Reasons and Tips for Managing Your Own Stock Portfolio
If someone could – without fail – accurately predict changes in the stock market, it’d be considered insider trading, which is illegal. Professionals that manage stock portfolios on your behalf just happen to be better at guessing market trends.
In all honesty, you can manage your own stock portfolio with just a little extra work on your part.
Should you? And how can you?
Why Manage Your Own Stock Portfolio
It may feel better to give control over to professionals, especially those with credible track records. It feels even better to blame someone else for failings, rather than having only yourself to account for bad decisions. However, this false sense of security comes with a hefty price tag.
Firms that manage your portfolios have plenty of little extra fees they put on every action they complete. This adds up fast and takes money away from what could be going into your future.

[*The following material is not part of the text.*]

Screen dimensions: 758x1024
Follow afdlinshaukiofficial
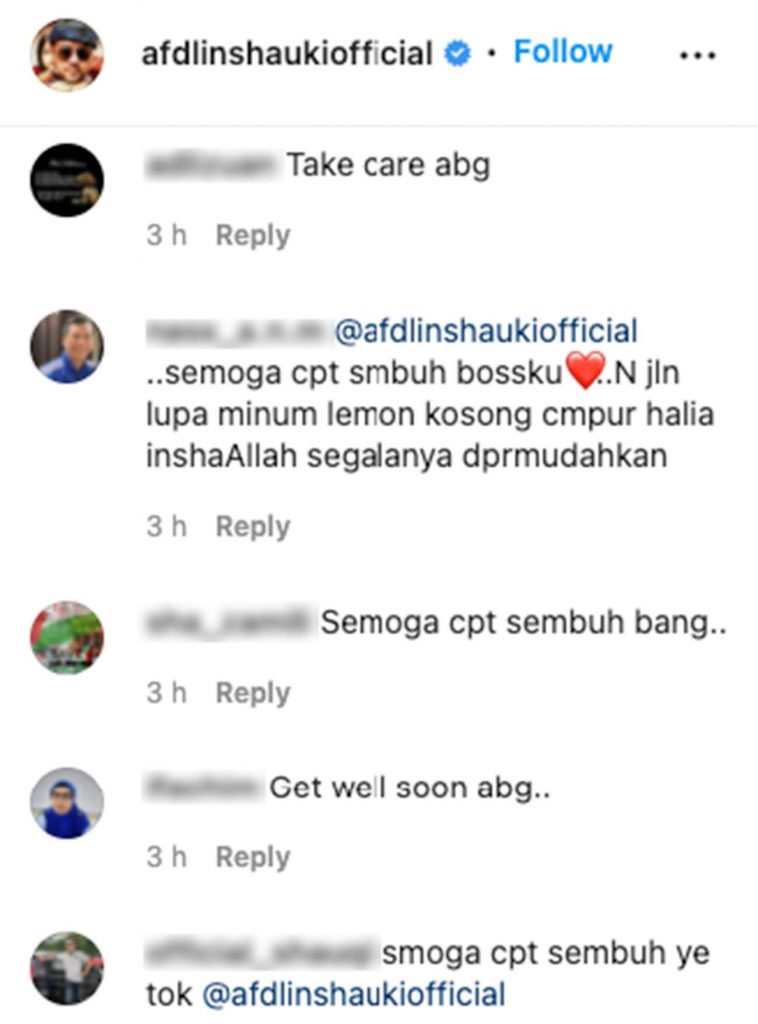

There’s also no guarantee that the work they provide will be in your best interests.
Picking Your Own Stocks
So, if you’re set on managing your own portfolio, where can you begin?
Don’t Rush in for Big Companies
While it can be tempting to invest stock in big-name companies that you already know are successful, this is not always wise. These stocks are very costly, and everyone wants them. As such, the stocks you buy may be more expensive than their payout – harming your financial future, rather than helping it.
Use Your Interests as a Starting Point
Pick a service or product you have interest in and look at the various companies that have stocks for sale in those areas. Depending on your knowledge of this area, you may be aware of how those companies work. This lets you pick from the options with a degree of confidence, rather than blindly trying to decide.
Do you think solar power is the way of the future? Are you still betting on gas? Maybe you think wind farms are the safest pick. No matter your decision, you’re using your knowledge to make your best choice.
Look for Stocks Paying Dividends
Stocks that pay dividends are pretty handy. Regardless of if their value goes up or down, they’ll either provide a fixed dividend or a percentage dividend to stockholders every quarter.
The more of the stock you have, the more you’ll bring in with each dividend payment. From there, you can choose to automatically reinvest it in the same company or use the dividends to purchase other stocks. This is a safer bet than having to cash out on a profitable non-dividend stock, just to benefit from the success of the company.